> [Directions]: Count the lines in the data below that contain the string "pixels", treating uppercase and lowercase as different. Reply with the number alone.

══ Material provided

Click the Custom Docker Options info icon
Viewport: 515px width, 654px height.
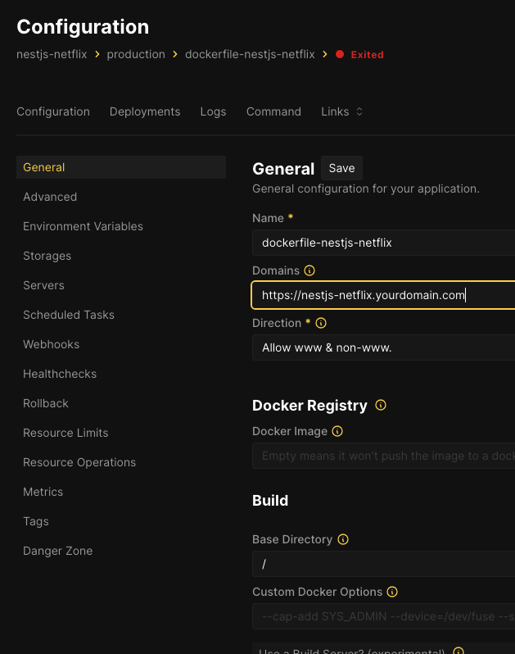(393, 592)
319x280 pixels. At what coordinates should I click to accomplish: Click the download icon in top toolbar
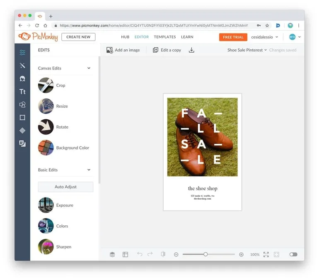coord(191,50)
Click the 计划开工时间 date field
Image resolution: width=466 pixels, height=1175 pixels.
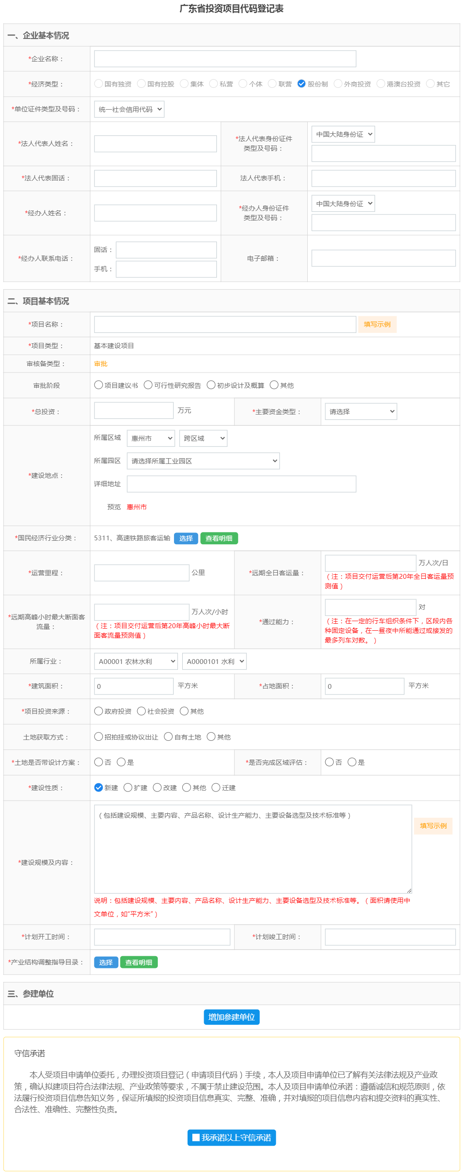click(162, 936)
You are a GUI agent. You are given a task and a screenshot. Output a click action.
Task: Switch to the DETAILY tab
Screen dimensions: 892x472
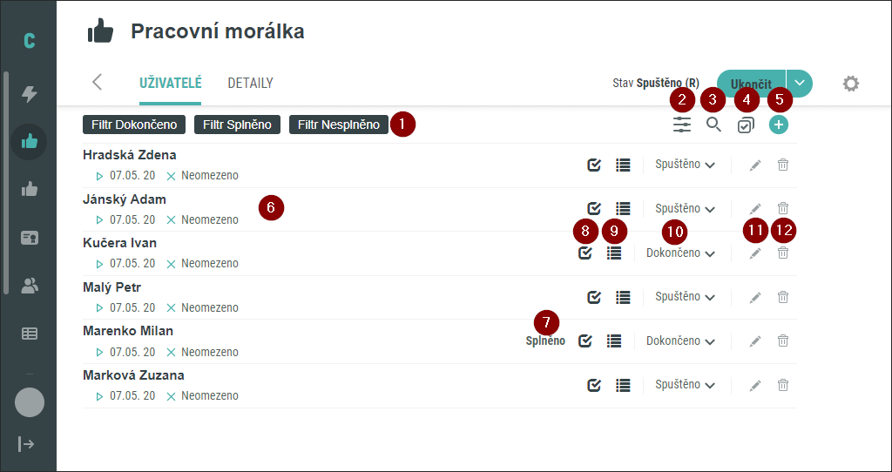pyautogui.click(x=250, y=83)
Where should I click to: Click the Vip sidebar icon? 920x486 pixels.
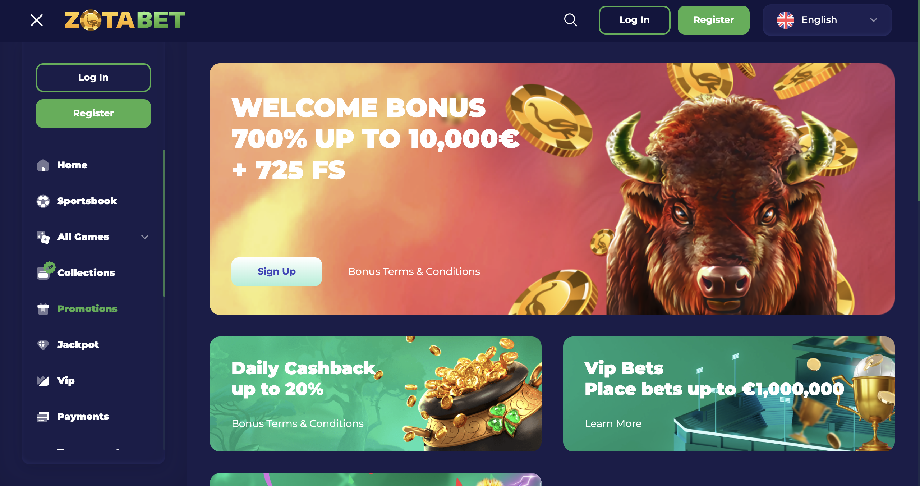click(x=43, y=381)
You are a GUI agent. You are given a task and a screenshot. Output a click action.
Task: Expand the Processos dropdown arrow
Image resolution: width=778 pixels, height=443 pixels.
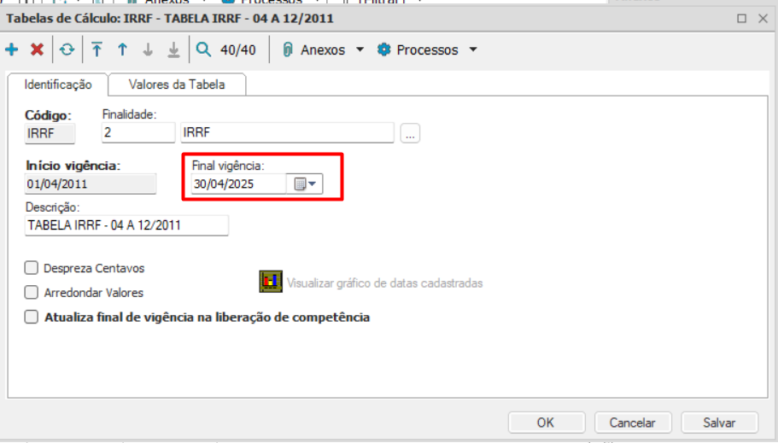[x=473, y=50]
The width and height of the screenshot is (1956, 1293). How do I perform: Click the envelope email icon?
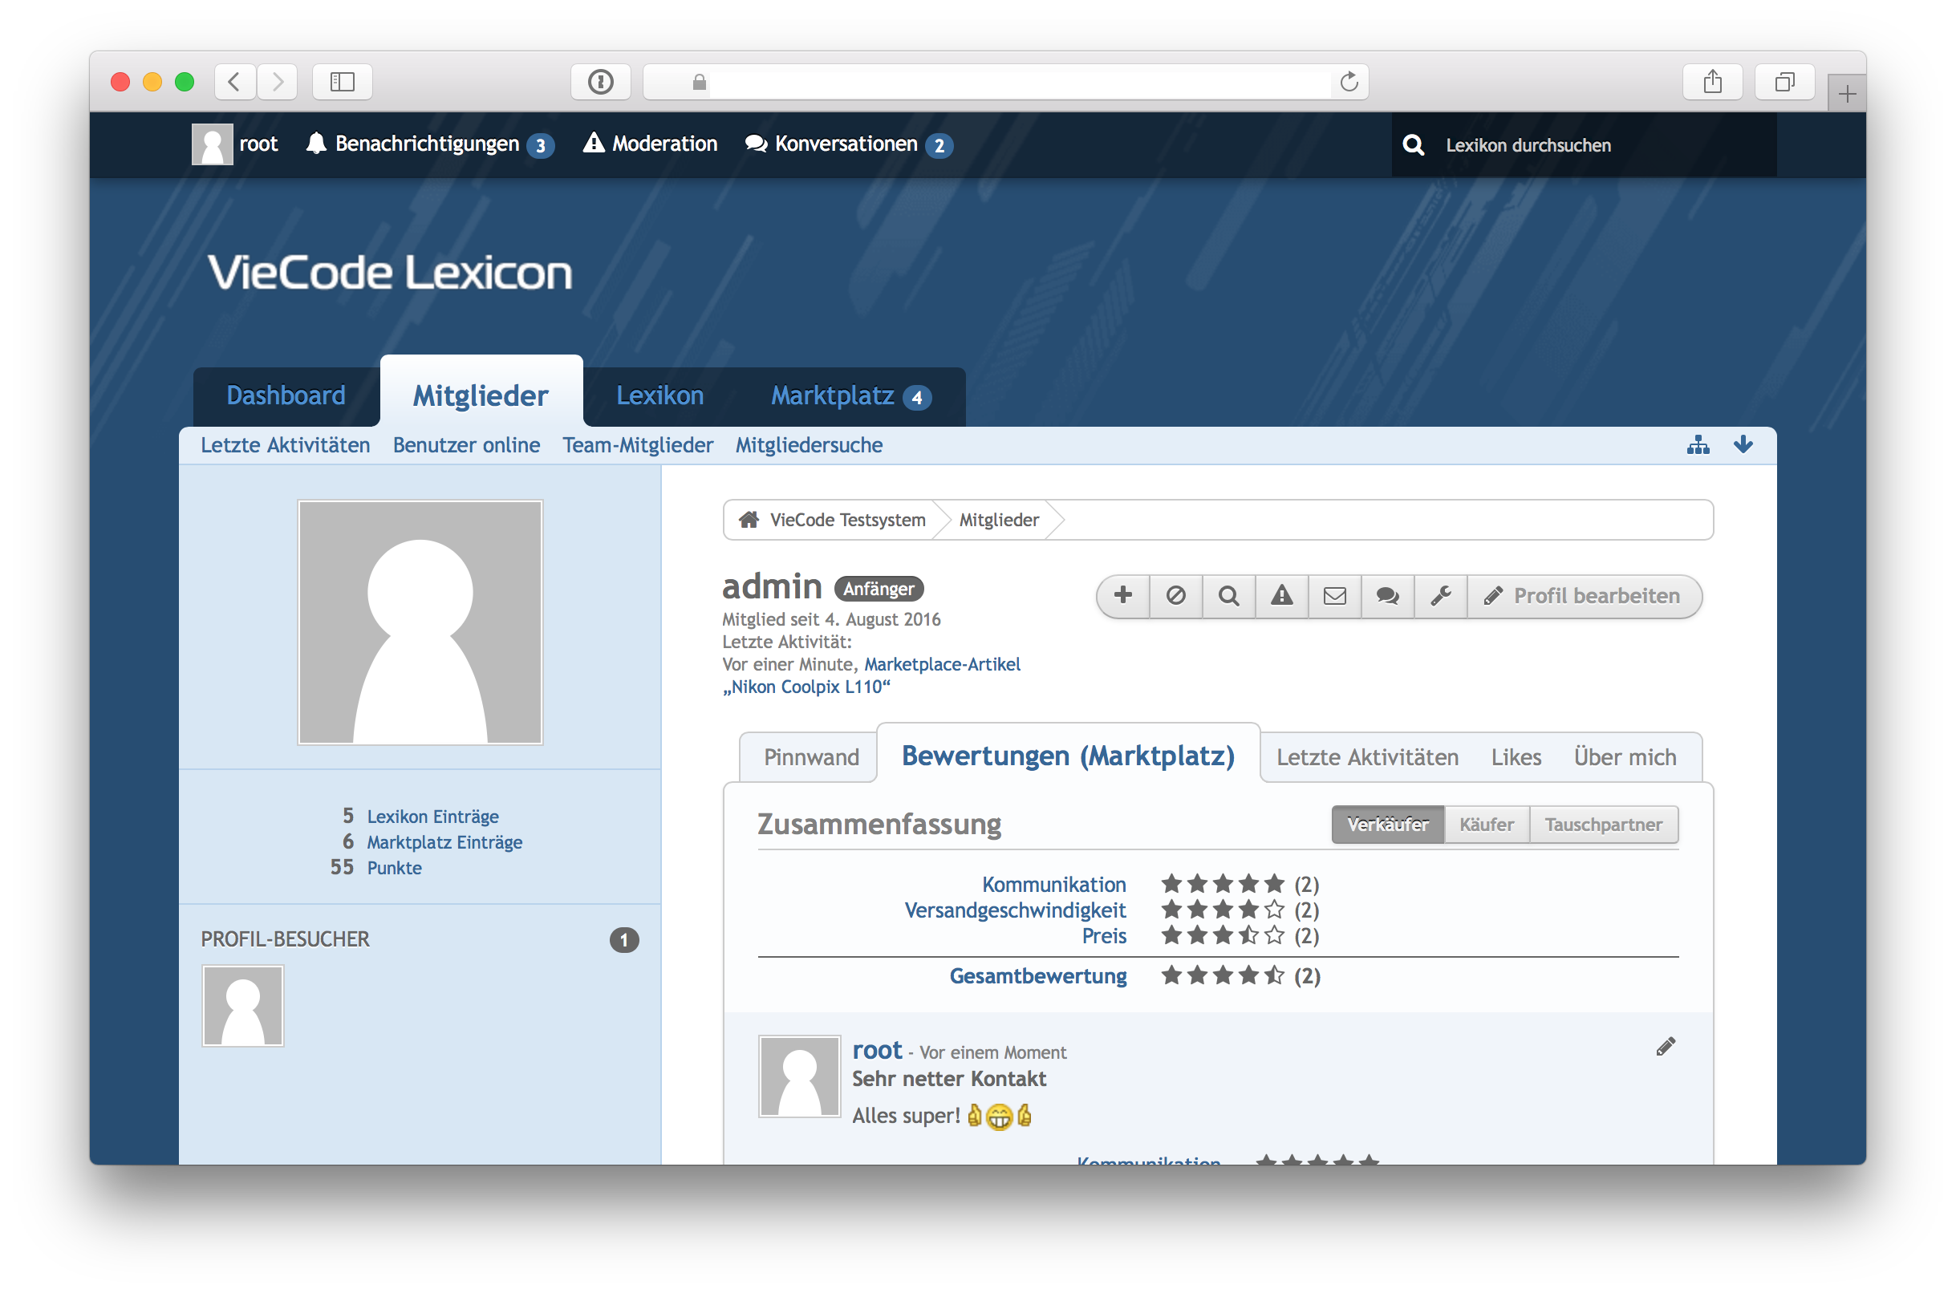(x=1334, y=595)
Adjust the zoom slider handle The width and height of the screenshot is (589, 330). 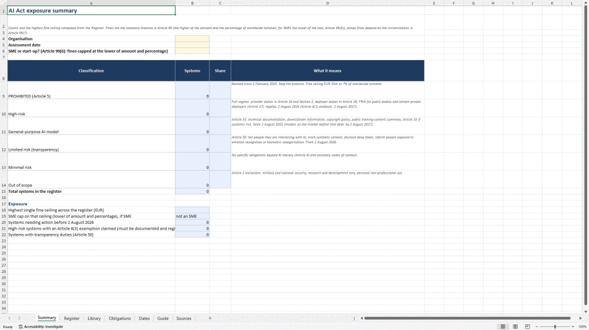click(555, 327)
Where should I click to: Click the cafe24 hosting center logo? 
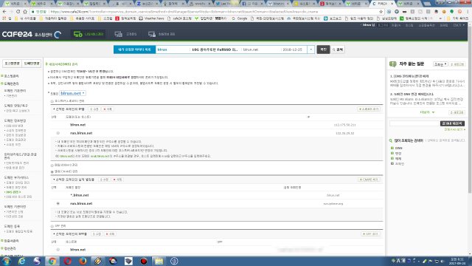coord(32,35)
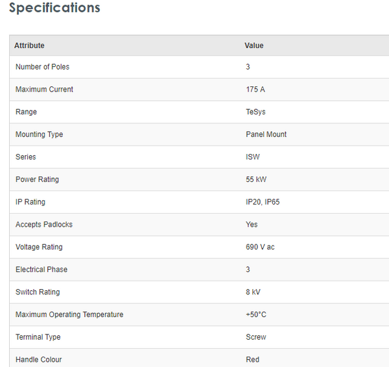The height and width of the screenshot is (367, 389).
Task: Click the Maximum Current attribute label
Action: coord(44,90)
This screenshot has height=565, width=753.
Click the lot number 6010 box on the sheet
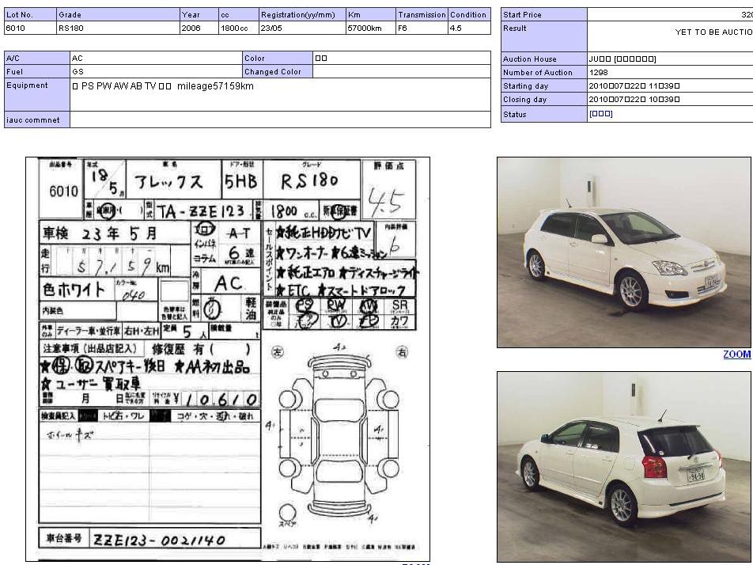click(x=63, y=191)
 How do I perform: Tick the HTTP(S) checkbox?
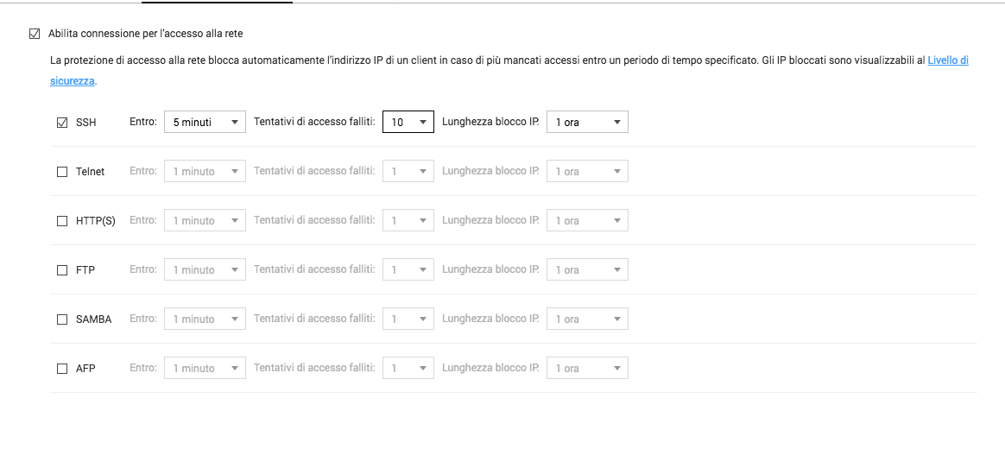click(x=62, y=221)
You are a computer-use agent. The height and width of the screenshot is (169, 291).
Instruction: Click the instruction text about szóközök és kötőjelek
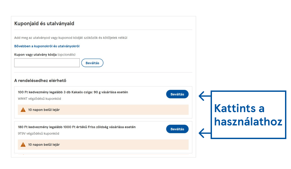click(71, 38)
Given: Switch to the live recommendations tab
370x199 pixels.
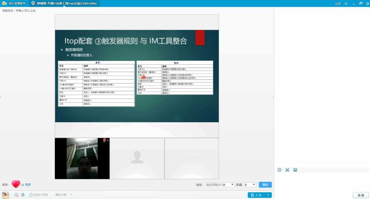Looking at the screenshot, I should (14, 3).
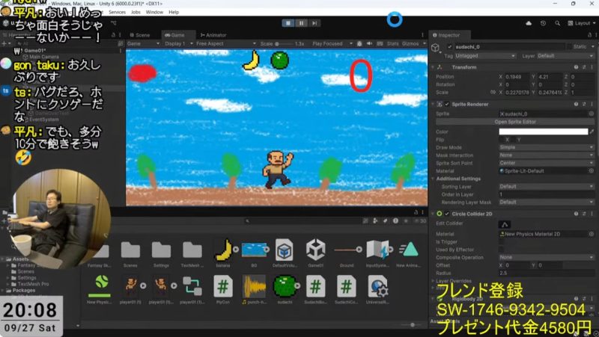Viewport: 599px width, 337px height.
Task: Open the Layout dropdown in top bar
Action: pyautogui.click(x=581, y=23)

════

> [Written solution]: 5